▶ **Aim of the task**
Copy everything from the line containing "has width=600, height=462." down to the end of the entries, keeping each line identical and omitting the pictures.

━━━ Data

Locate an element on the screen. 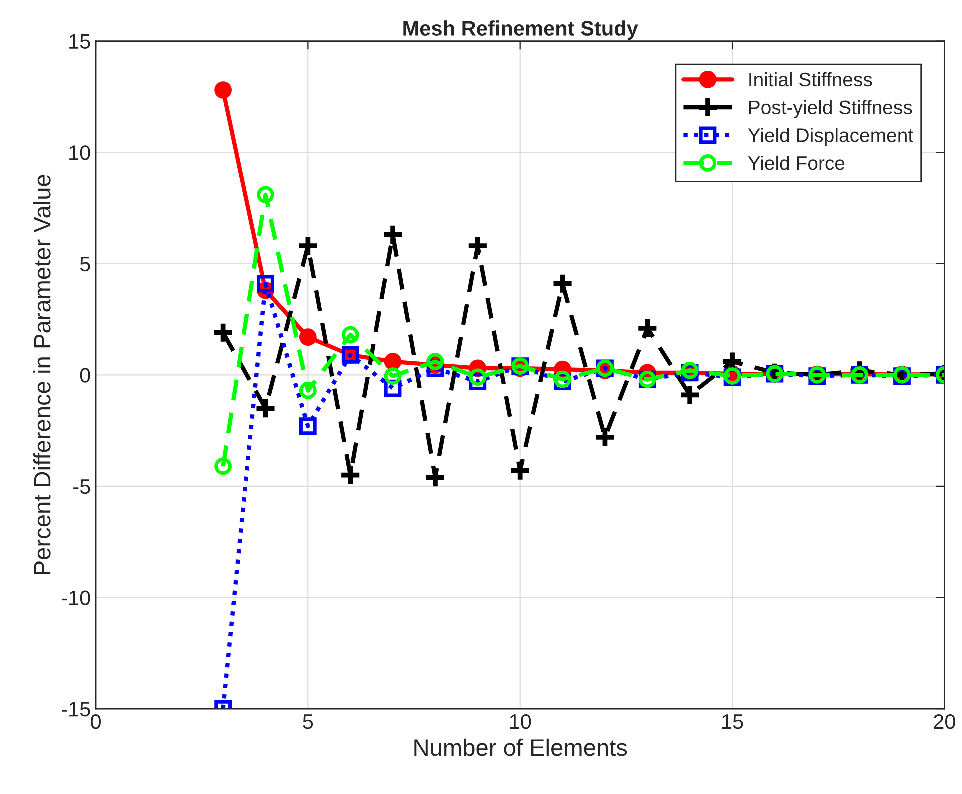 This screenshot has width=962, height=794. x-tick-label: 10 is located at coordinates (521, 722).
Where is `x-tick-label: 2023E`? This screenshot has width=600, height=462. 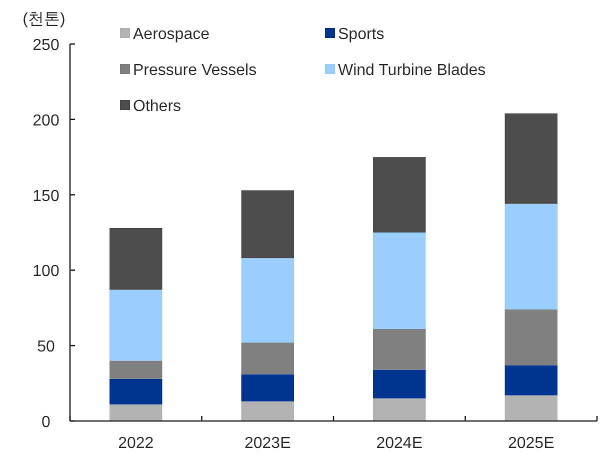
x-tick-label: 2023E is located at coordinates (268, 444).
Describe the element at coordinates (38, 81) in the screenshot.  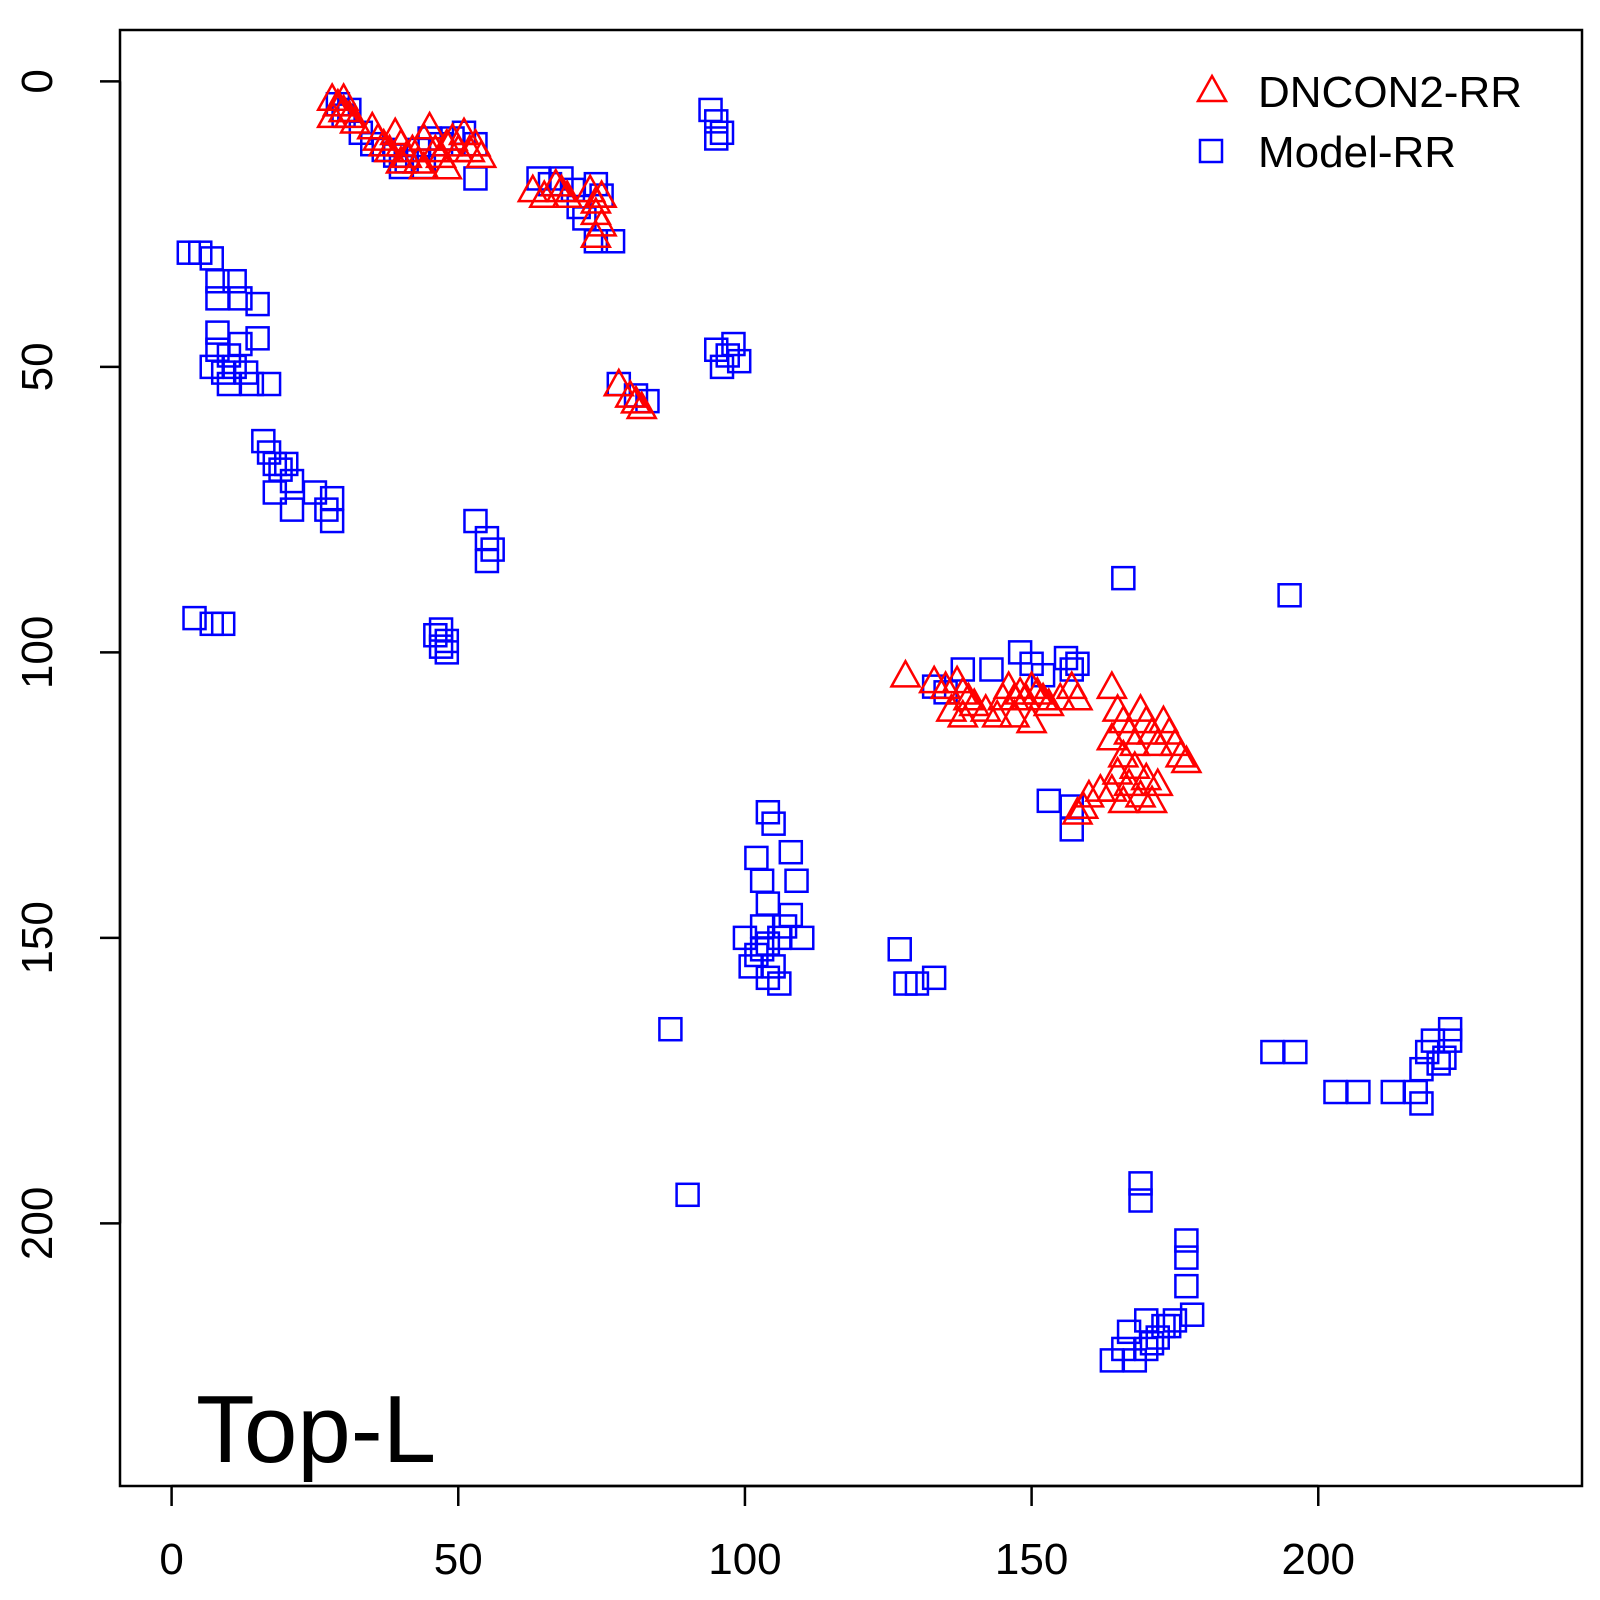
I see `y-tick-label: 0` at that location.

━━━━━━

▶ **Exercise result**
Where is `x-tick-label: 2023E`? This screenshot has width=600, height=462. 
x-tick-label: 2023E is located at coordinates (268, 444).
Describe the element at coordinates (38, 81) in the screenshot.  
I see `y-tick-label: 0` at that location.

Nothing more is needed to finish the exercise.